DATA TO USE:
^^^^^^^^^^^^^^^^
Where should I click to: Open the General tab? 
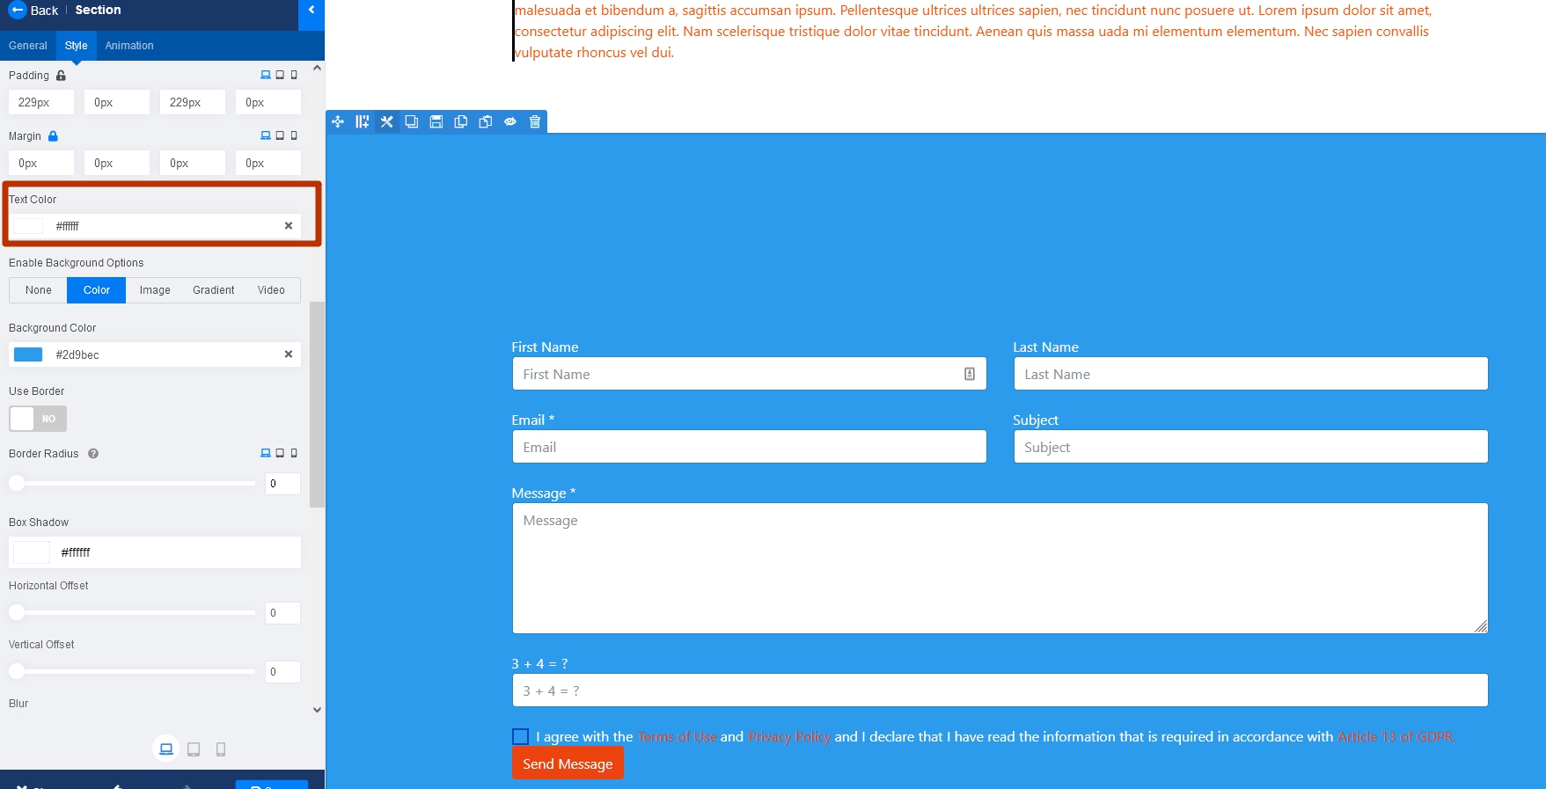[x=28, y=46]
^^^^^^^^^^^^^^^^
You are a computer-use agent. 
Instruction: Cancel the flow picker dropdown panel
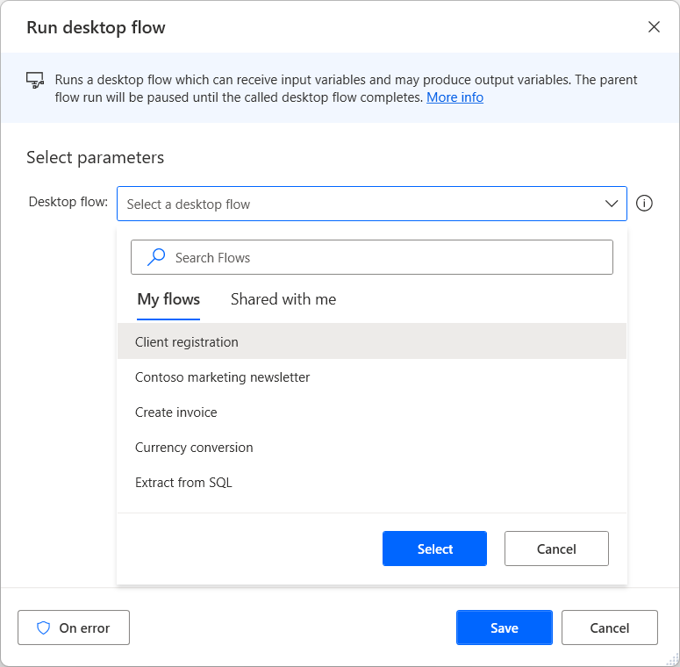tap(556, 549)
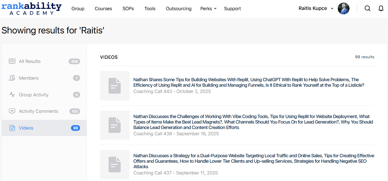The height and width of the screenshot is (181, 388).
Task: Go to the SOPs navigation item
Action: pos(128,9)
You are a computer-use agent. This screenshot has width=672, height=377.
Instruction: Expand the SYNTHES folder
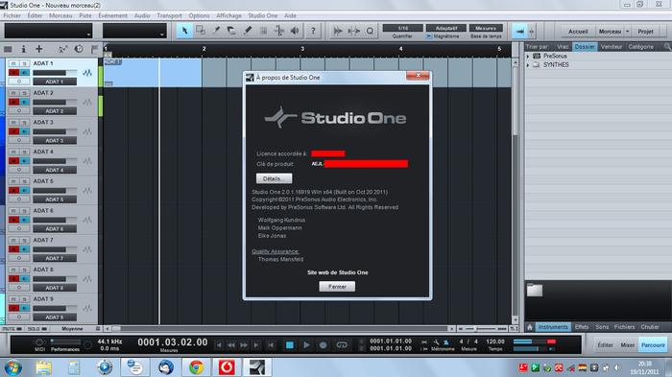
^^^^^^^^^^^^^^^^
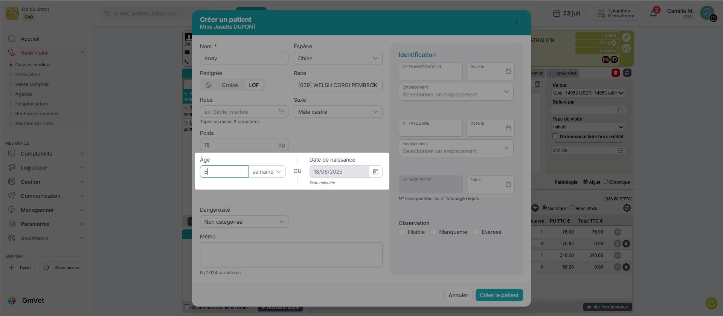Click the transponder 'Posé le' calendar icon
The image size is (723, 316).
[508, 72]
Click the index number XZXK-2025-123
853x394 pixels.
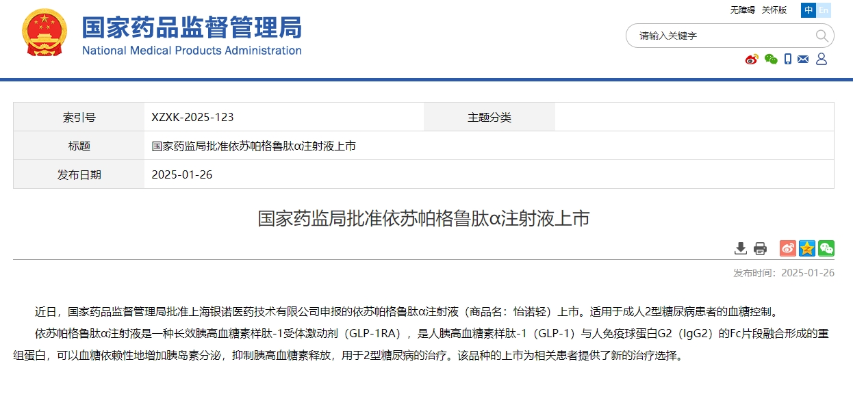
^^^^^^^^^^^^^^^^
For this exercise, return every line from the data that holds the string "computer".

WRITTEN RESPONSE:
You are a computer-use agent. 
You are a computer-use agent. This screenshot has width=672, height=377.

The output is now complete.